--- Start ---

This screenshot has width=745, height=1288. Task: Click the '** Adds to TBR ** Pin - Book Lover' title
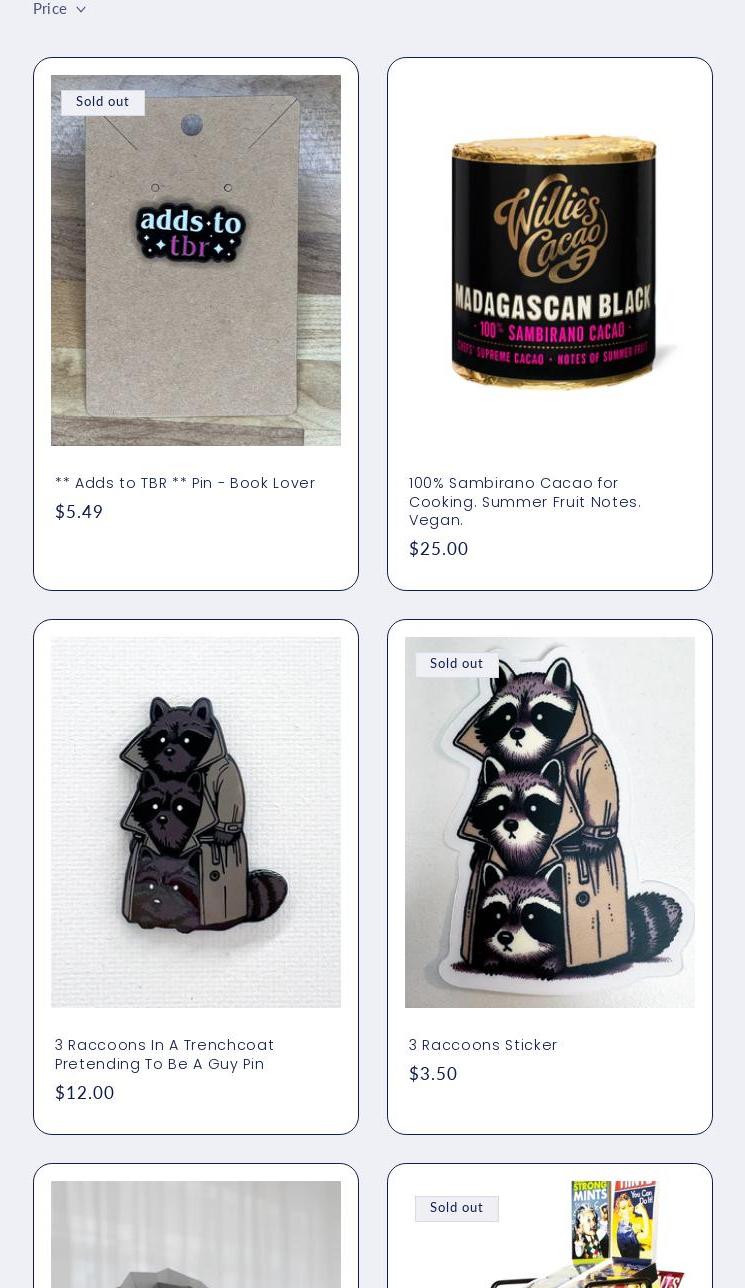tap(185, 483)
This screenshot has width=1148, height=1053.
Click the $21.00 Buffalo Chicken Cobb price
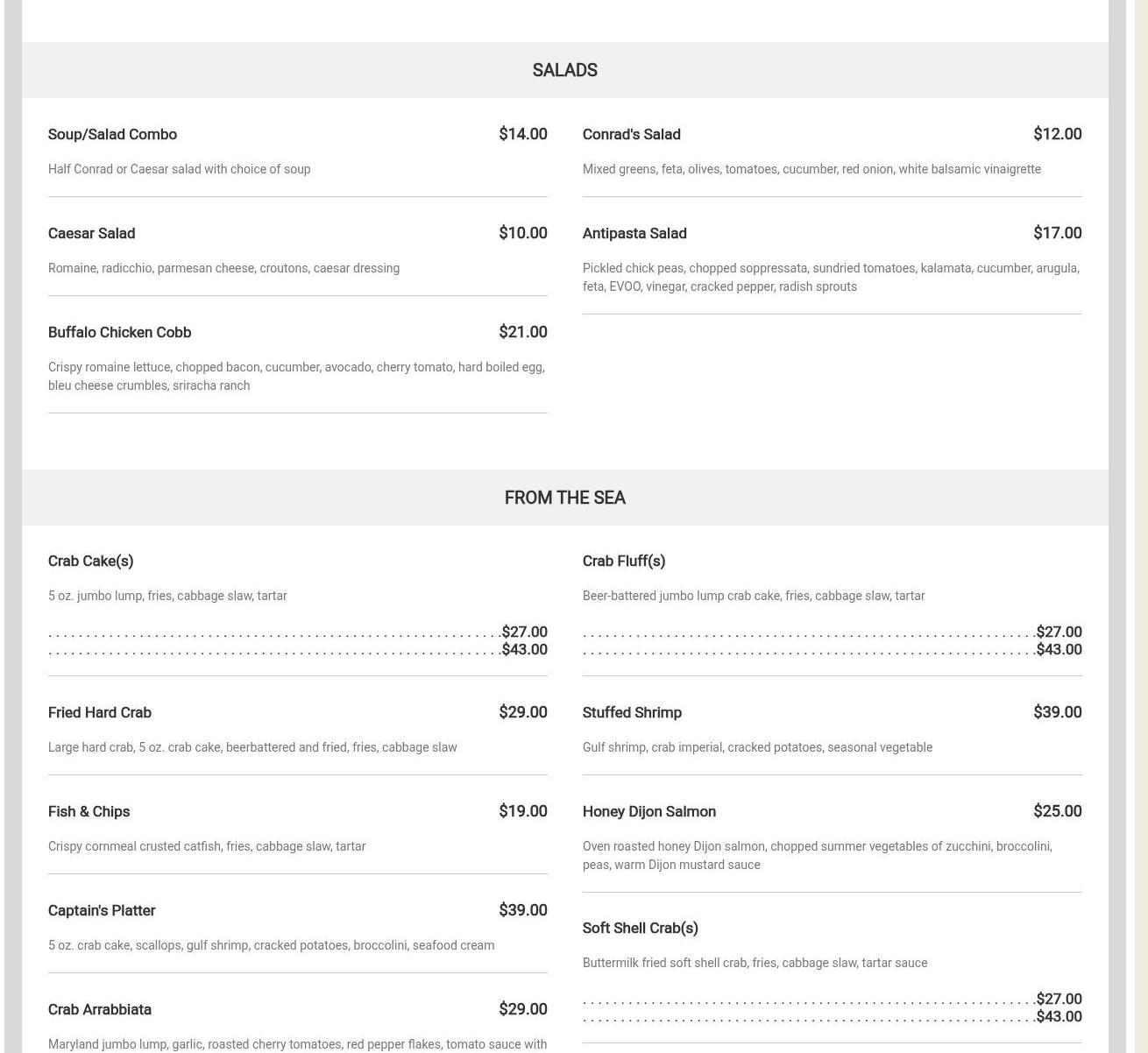[522, 332]
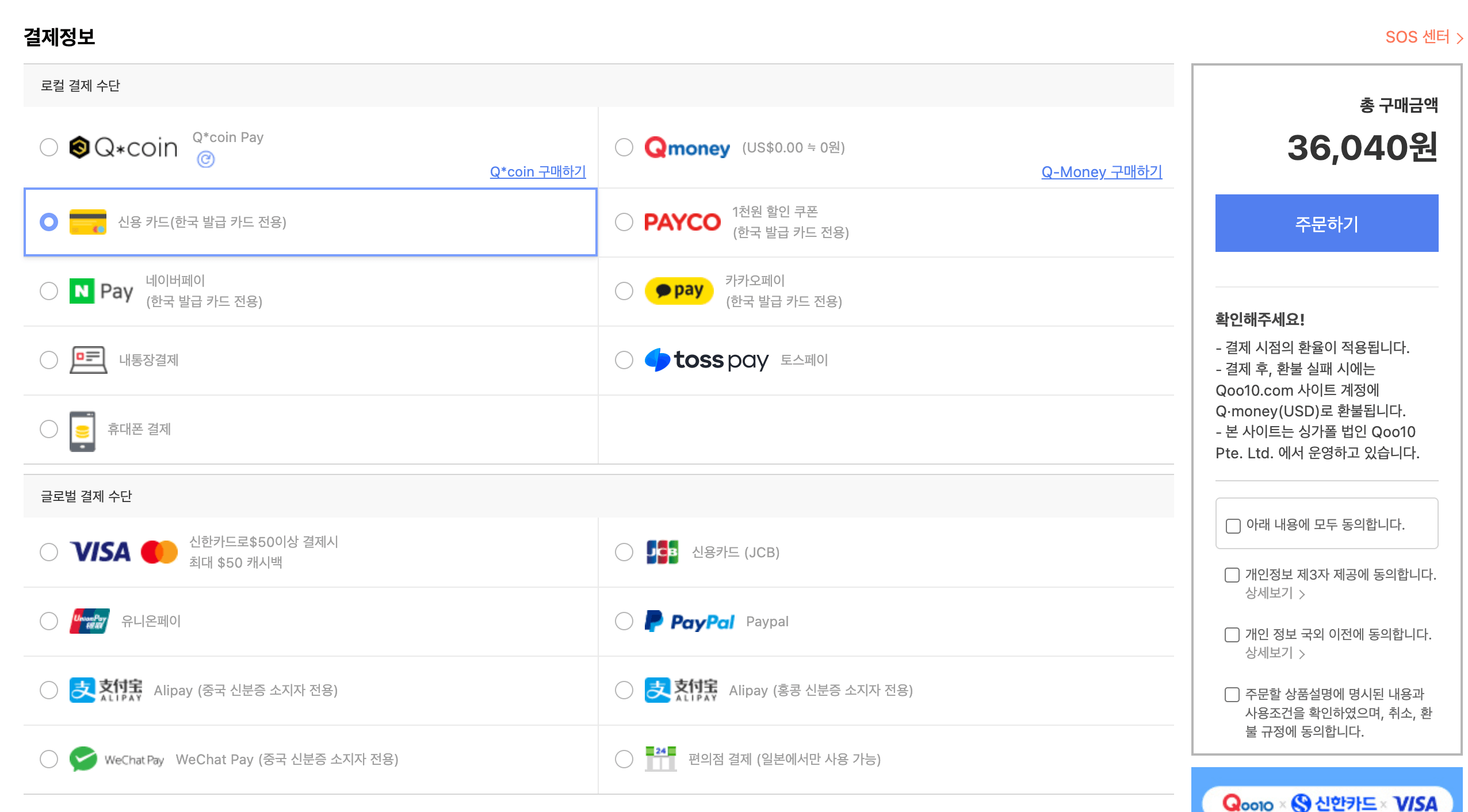1468x812 pixels.
Task: Click the Naver Pay logo
Action: point(101,291)
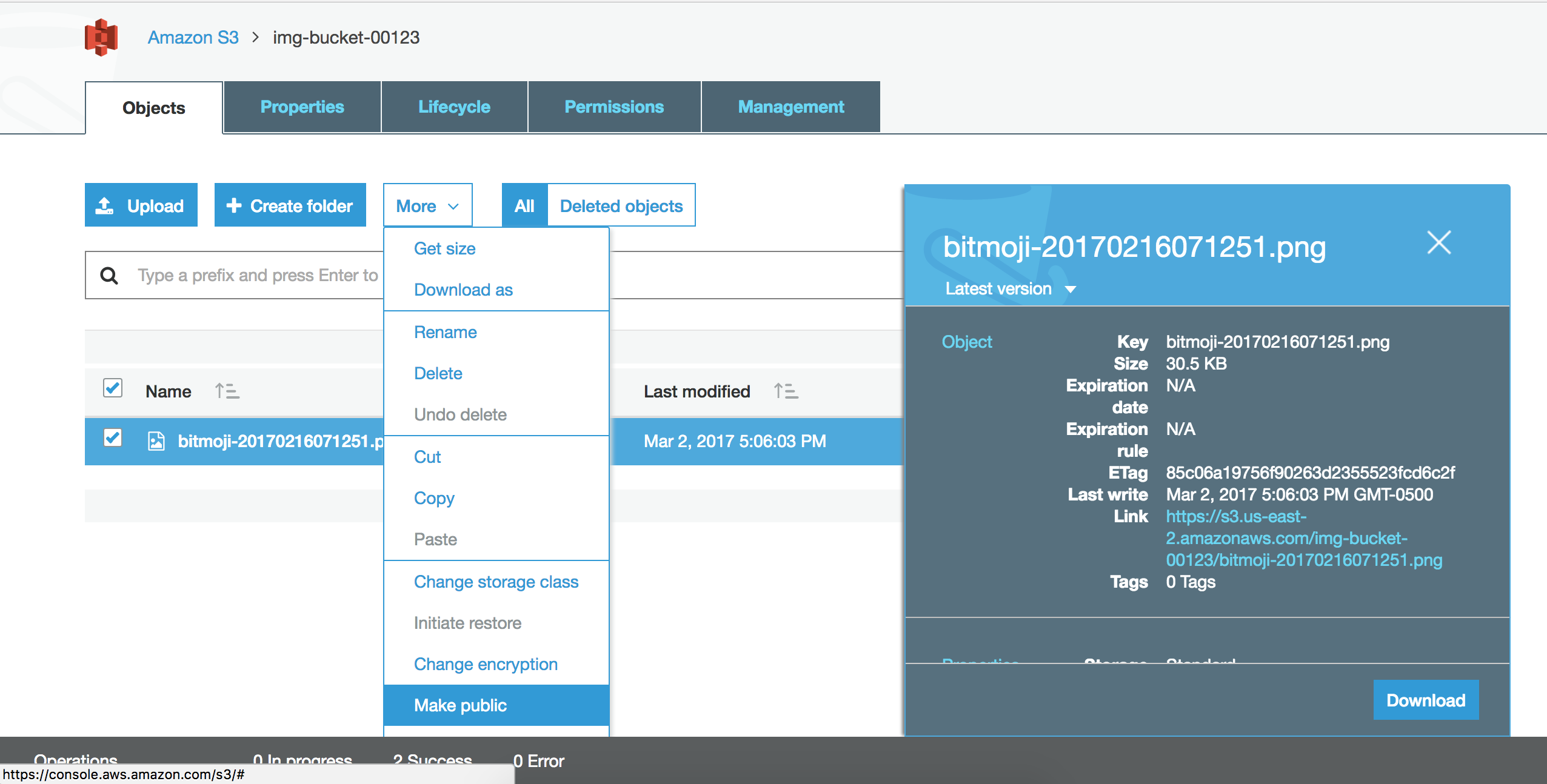Close the bitmoji object details panel

pyautogui.click(x=1438, y=243)
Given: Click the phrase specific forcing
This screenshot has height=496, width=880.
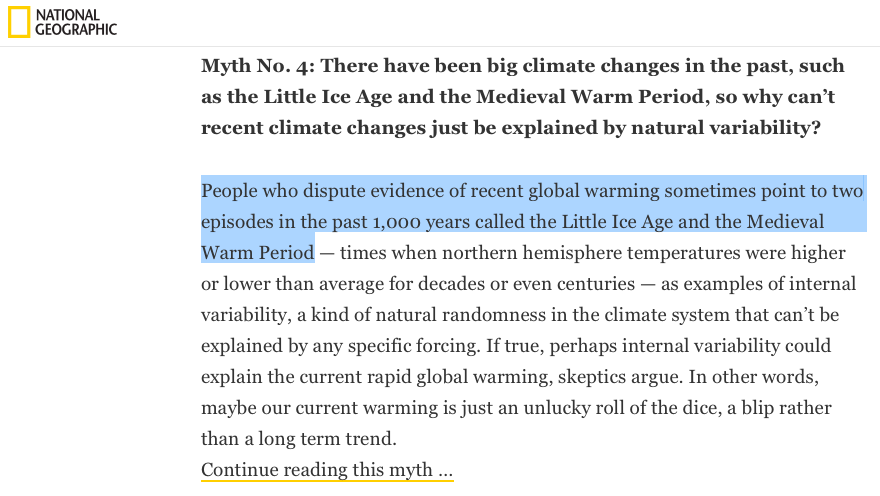Looking at the screenshot, I should pos(414,346).
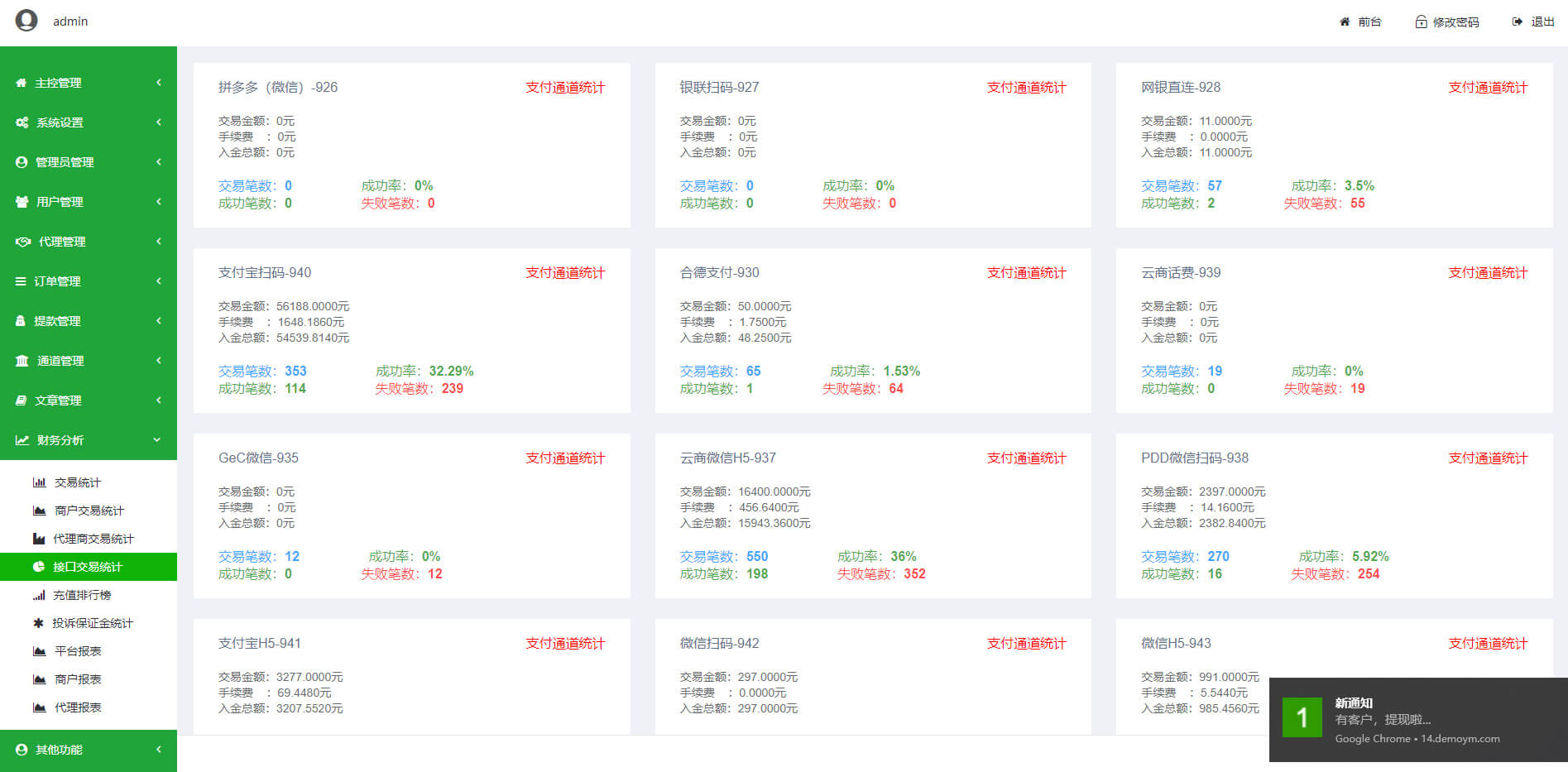
Task: Click the 退出 logout icon
Action: coord(1517,22)
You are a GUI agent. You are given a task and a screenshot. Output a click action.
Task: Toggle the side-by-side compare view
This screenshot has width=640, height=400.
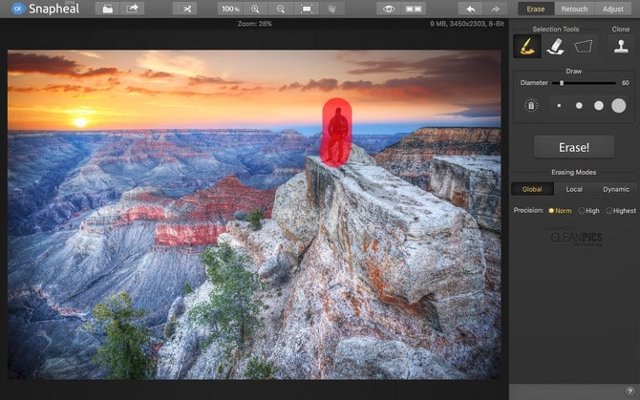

--- End ---

### [What is needed]
Rewrite all the records above, replacing "This screenshot has" with "This image has" everywhere and keeping everything else unchanged. Leave the pictures out of your answer.

### [Response below]
This image has width=745, height=1288. Task: Click the '** Adds to TBR ** Pin - Book Lover' title
tap(185, 483)
This image has width=1148, height=1053.
Click the $21.00 Buffalo Chicken Cobb price
[522, 332]
1468x812 pixels.
Task: Click the Naver Pay logo
Action: point(101,291)
Close the bitmoji object details panel

pyautogui.click(x=1438, y=243)
Given: Click the phrase specific forcing
This image has height=496, width=880.
Looking at the screenshot, I should pos(414,346).
Task: Click the 退出 logout icon
Action: coord(1517,22)
You are a GUI agent. You are given a task and a screenshot. Output a click action.
Task: Toggle the side-by-side compare view
This image has width=640, height=400.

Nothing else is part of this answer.